Since the start of the financial crisis, working capital management has become a dominant theme for corporate treasurers. In a constrained credit market with a high cost of borrowing through overdrafts or the capital markets, corporates are forced to look internally for ways to address costly inefficiencies in the financial supply chain, unlock working capital from within the business and make savings through operational efficiencies.

Today’s Limitations in Working Capital

According to a recent CFO.com working capital survey, there is €550bn of trapped liquidity in the top 1,000 companies in Europe, and more than $750bn amongst the top 1,000 in the United States. To understand this further, Citi performed an analysis of 20 of our top 3000 customers worldwide. We found that these customers lag behind the median for their industry for days sales outstanding (DSO) by between 1 and 20 days, and have an average of $1.3bn in trapped liquidity.

Improving operational efficiency and cash management processes to release trapped liquidity has an impact beyond working capital metrics. Companies that are more liquid and have a high degree of organic funding have generated, on average, 15-18% in incremental returns over the past 18 months. Stock price performance of more liquid companies is 27% higher than their peers with a greater reliance on external borrowing.

Working Capital Potential

Industries with complex supply chains and global operations typically have the greatest potential for working capital improvements. By adopting best in class practises, we estimate that the typical multinational corporation (MNC) could reduce working capital financing requirements by up to 30% and boost earnings per share (EPS) by 2-3%.

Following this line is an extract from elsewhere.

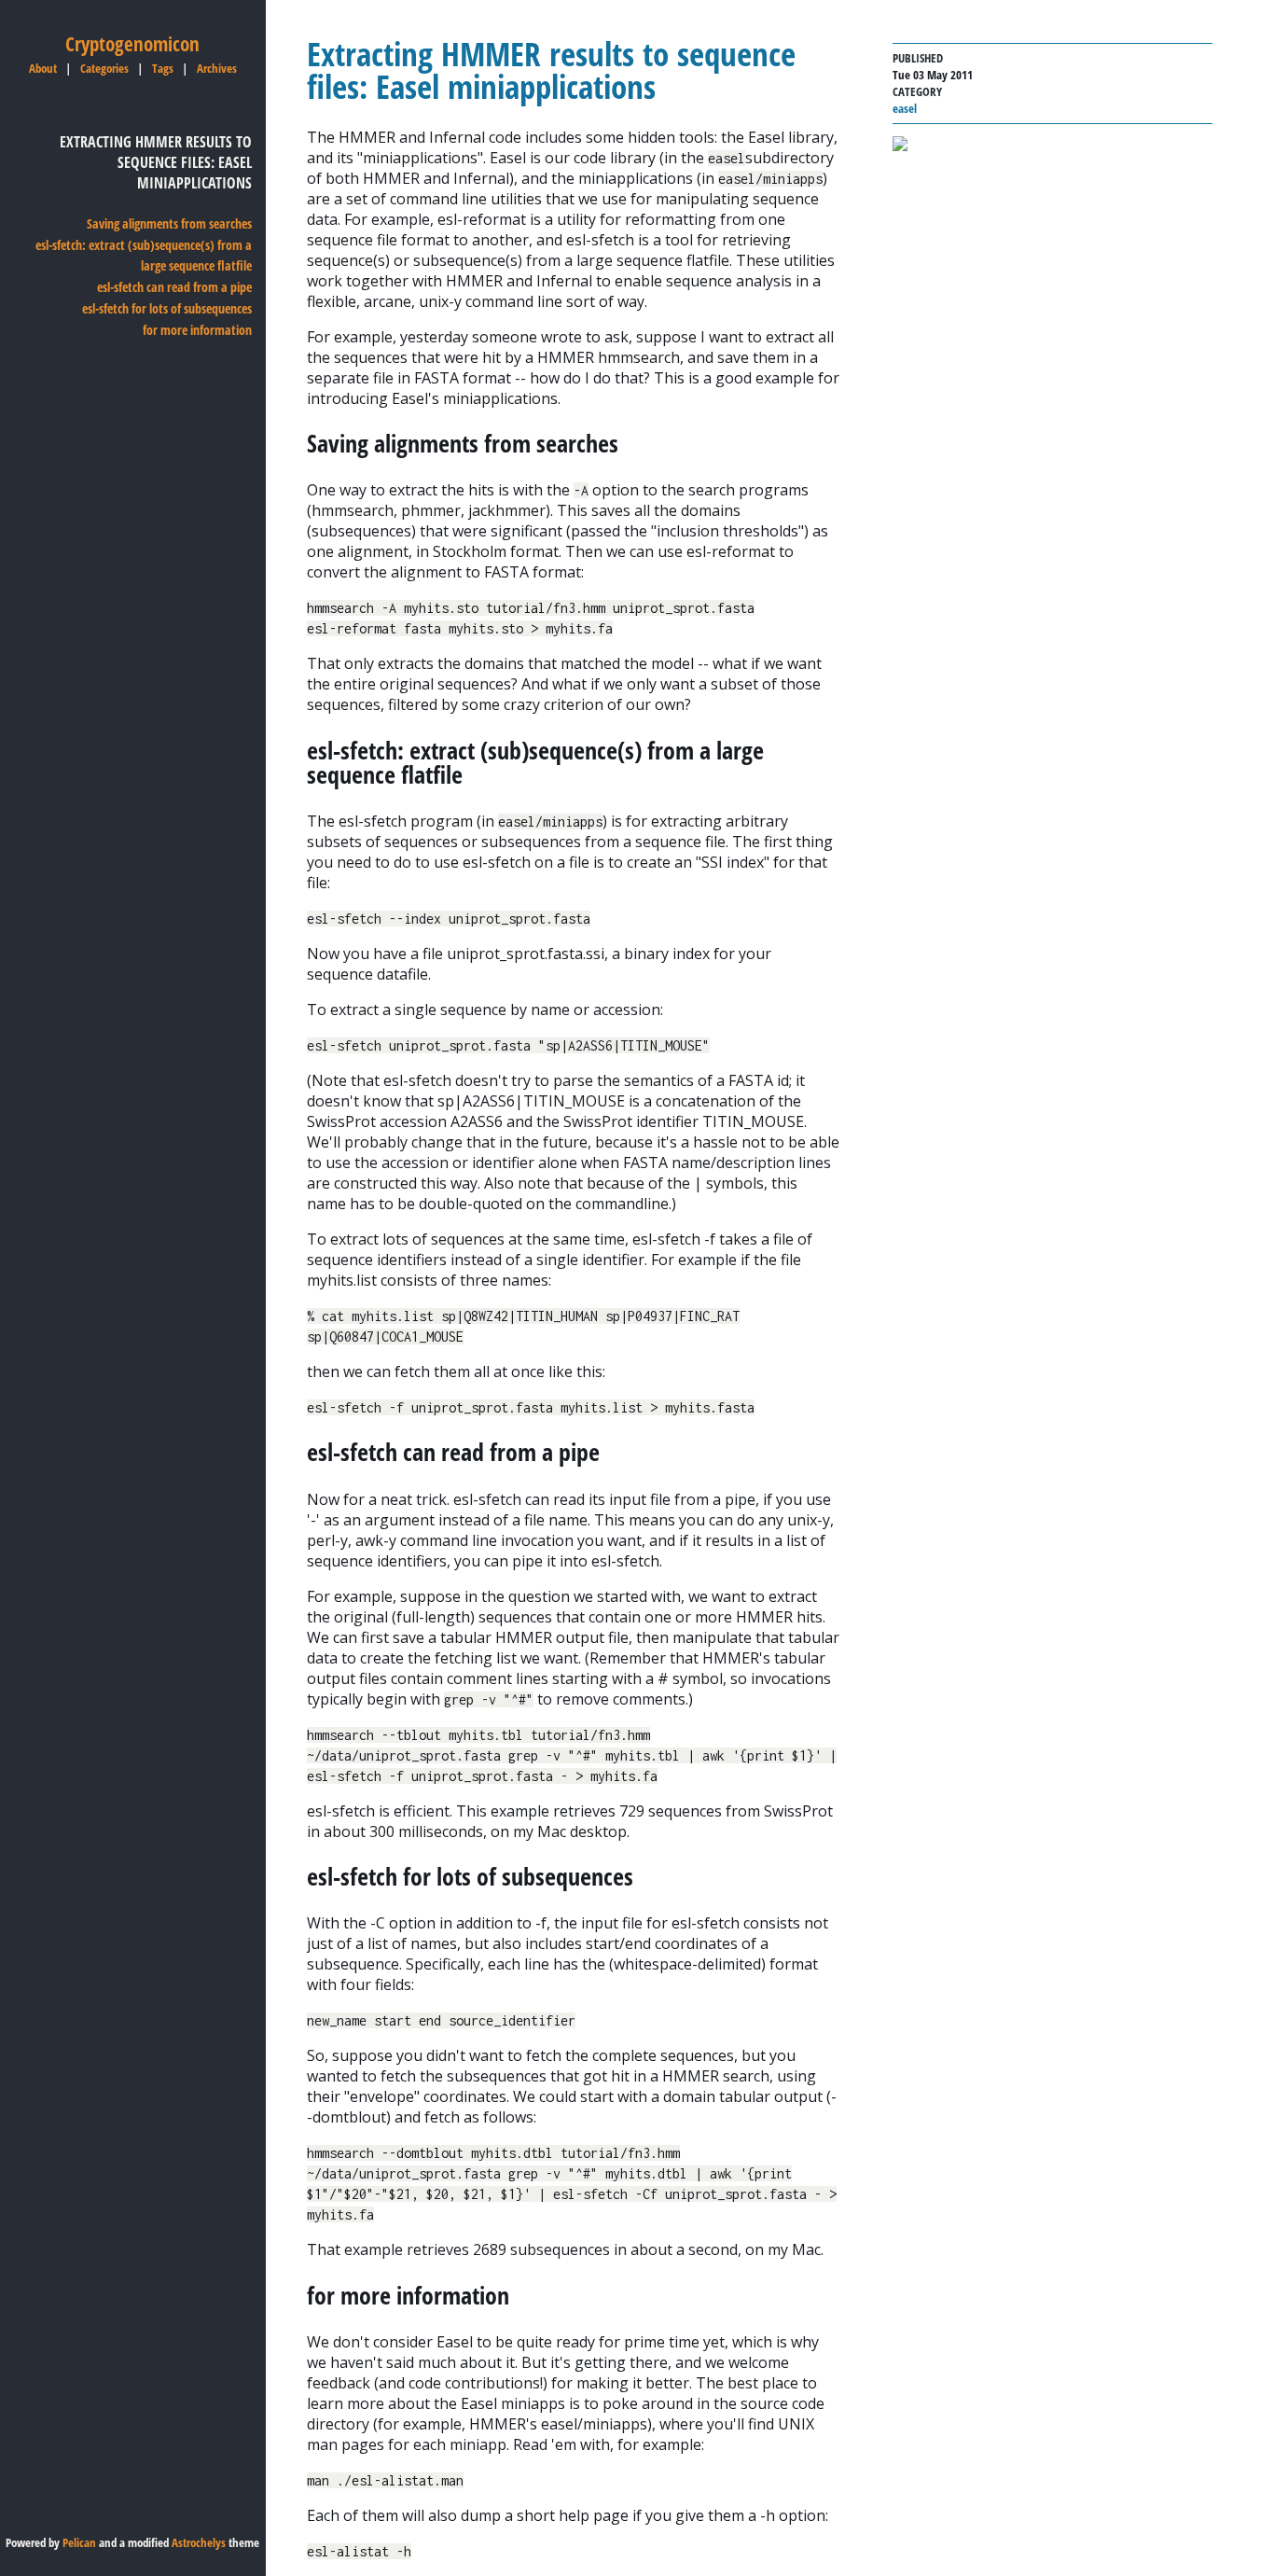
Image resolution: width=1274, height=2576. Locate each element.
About (43, 68)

It is in every firm's interest to maintain a robust supply chain in which their suppliers' as well as their own interests are protected.

As treasurers are well aware, working capital improvements arise by reducing days sales outstanding (DSO) and increasing days payables outstanding (DPO). However, while it may appear beneficial to pay suppliers later, this behaviour damages trust with suppliers, discourages favourable pricing and affects suppliers’ working capital, making them more vulnerable. It could be harmful to the company if key suppliers were no longer in a position to play their part in a company’s supply chain, so it is in every firm’s interest to maintain a robust supply chain in which their suppliers’ as well as their own interests are protected.

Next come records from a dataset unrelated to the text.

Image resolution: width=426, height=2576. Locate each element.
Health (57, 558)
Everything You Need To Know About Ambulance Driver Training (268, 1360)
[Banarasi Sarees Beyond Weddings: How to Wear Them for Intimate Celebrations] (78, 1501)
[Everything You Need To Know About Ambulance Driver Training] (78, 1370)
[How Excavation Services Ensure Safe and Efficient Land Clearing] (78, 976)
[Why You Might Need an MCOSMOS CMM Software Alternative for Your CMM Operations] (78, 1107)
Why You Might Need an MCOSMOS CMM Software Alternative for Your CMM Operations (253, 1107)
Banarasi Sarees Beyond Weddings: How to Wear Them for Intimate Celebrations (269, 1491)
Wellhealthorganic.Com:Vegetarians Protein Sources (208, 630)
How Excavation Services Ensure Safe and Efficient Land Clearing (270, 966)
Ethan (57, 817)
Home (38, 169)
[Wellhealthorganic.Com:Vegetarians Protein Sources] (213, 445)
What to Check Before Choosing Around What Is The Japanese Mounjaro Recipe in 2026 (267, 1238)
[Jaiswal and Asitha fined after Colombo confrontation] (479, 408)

So if working capital improvements cannot be made by extending DPO, the focus should be on collecting cash as rapidly and efficiently as possible. While many people are aware of the opportunities for optimising accounts payable, there is less familiarity with receivables management techniques. Receivables are fundamental to every company’s financial supply chain; every treasurer wants to improve the collection of cash and reduce the value locked in inventory and receivables processes.

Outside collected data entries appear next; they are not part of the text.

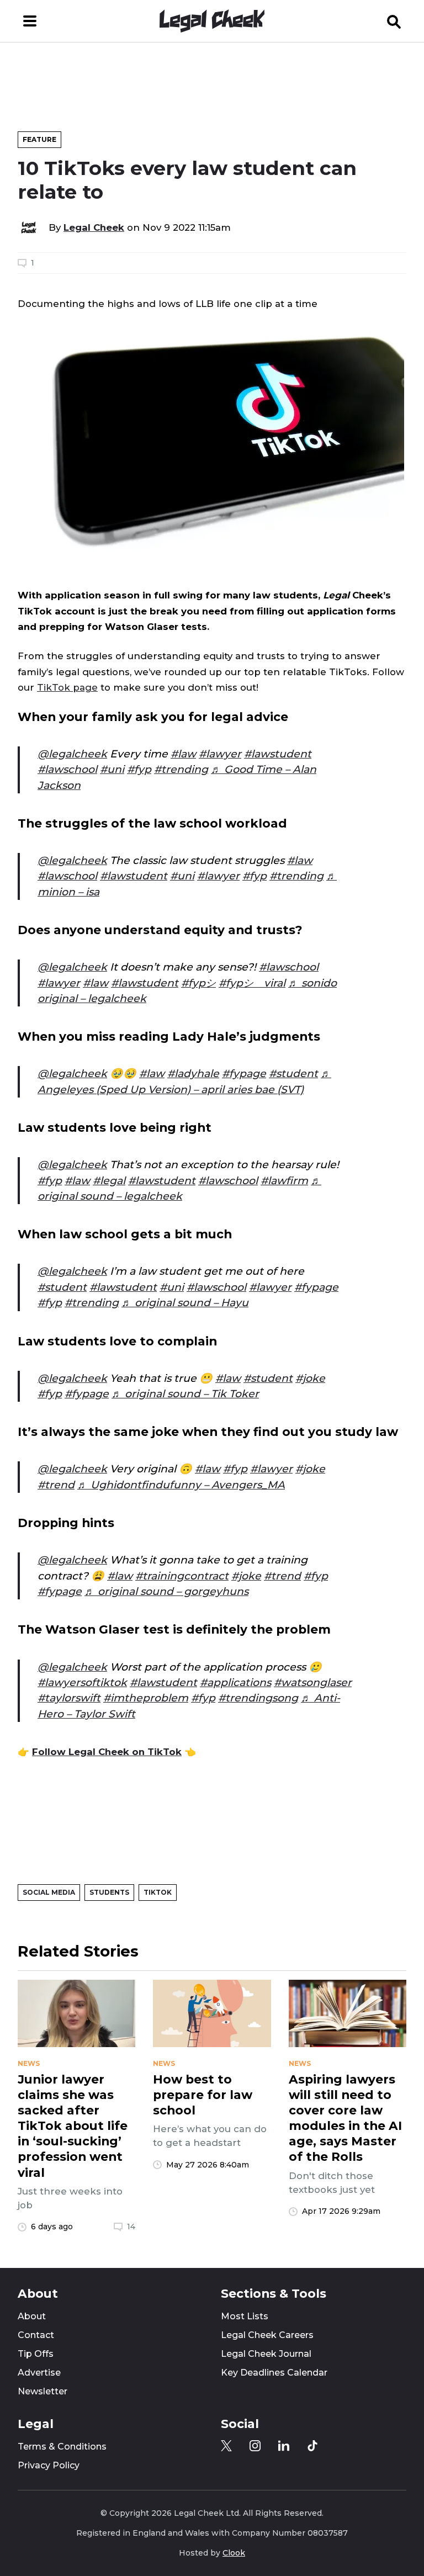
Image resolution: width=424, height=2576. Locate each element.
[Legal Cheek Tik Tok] (312, 2445)
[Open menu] (30, 21)
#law (183, 754)
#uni (112, 769)
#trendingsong (258, 1698)
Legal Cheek (93, 227)
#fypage (244, 1073)
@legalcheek (72, 754)
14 (131, 2227)
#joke (310, 1378)
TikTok (158, 1892)
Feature (39, 139)
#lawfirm (284, 1180)
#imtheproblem (145, 1698)
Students (109, 1892)
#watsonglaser (313, 1682)
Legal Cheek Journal (266, 2354)
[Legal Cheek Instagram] (255, 2445)
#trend (56, 1484)
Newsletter (42, 2391)
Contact (36, 2335)
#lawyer (220, 754)
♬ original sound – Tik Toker (185, 1393)
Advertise (39, 2372)
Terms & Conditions (62, 2446)
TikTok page (67, 687)
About (32, 2316)
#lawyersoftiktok (82, 1682)
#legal (109, 1180)
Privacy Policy (49, 2465)
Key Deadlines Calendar (274, 2372)
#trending (181, 769)
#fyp (139, 769)
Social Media (49, 1892)
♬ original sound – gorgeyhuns (166, 1591)
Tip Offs (36, 2354)
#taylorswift (69, 1698)
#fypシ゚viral (252, 983)
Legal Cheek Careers (267, 2335)
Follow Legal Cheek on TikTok (107, 1751)
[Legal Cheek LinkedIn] (283, 2445)
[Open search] (394, 21)
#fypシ (198, 983)
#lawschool (67, 769)
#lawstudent (277, 754)
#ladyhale (193, 1073)
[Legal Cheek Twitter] (226, 2445)
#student (293, 1073)
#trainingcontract (182, 1576)
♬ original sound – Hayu (184, 1302)
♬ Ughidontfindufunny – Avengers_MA (181, 1484)
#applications (235, 1682)
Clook (233, 2553)
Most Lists (244, 2316)
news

For example, enhancing the degree of automation in the reconciliation process allows timely updating of customer accounts so that overdue amounts can be followed up quickly; increasing transparency over the order and invoice and collections processes minimises invoice disputes and enables timely resolution. The benefits of an efficient collections process extend to customers too. For example, without rapid reconciliation and a timely invoice dispute process, buyers may be prevented from placing orders or receiving goods if credit lines are not promptly updated.